[BEGIN Supplied data]
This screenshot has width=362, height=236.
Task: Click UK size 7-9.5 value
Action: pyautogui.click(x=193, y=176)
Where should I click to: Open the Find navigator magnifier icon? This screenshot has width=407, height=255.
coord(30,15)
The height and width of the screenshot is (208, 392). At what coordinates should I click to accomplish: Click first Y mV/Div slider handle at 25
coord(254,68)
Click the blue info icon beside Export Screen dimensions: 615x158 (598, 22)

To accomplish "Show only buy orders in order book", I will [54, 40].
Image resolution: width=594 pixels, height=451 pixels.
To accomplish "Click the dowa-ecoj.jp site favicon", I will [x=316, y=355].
[END Supplied data]
[BEGIN Supplied data]
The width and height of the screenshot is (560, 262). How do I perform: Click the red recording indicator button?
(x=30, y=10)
[END Supplied data]
### Task instructions
Rename "magnifier icon" to "search icon" in the rows between the line holding "This screenshot has width=362, height=236." and the line holding "will [x=316, y=355].", inclusive, and give only those lines again with everything else unchanged.

### Answer to the problem
This screenshot has width=362, height=236.
Task: Click UK size 7-9.5 value
Action: pyautogui.click(x=193, y=176)
Where should I click to: Open the Find navigator search icon? This screenshot has width=407, height=255.
coord(30,15)
The height and width of the screenshot is (208, 392). At what coordinates should I click to accomplish: Click first Y mV/Div slider handle at 25
coord(254,68)
Click the blue info icon beside Export Screen dimensions: 615x158 (598, 22)

To accomplish "Show only buy orders in order book", I will [54, 40].
Image resolution: width=594 pixels, height=451 pixels.
To accomplish "Click the dowa-ecoj.jp site favicon", I will [x=316, y=355].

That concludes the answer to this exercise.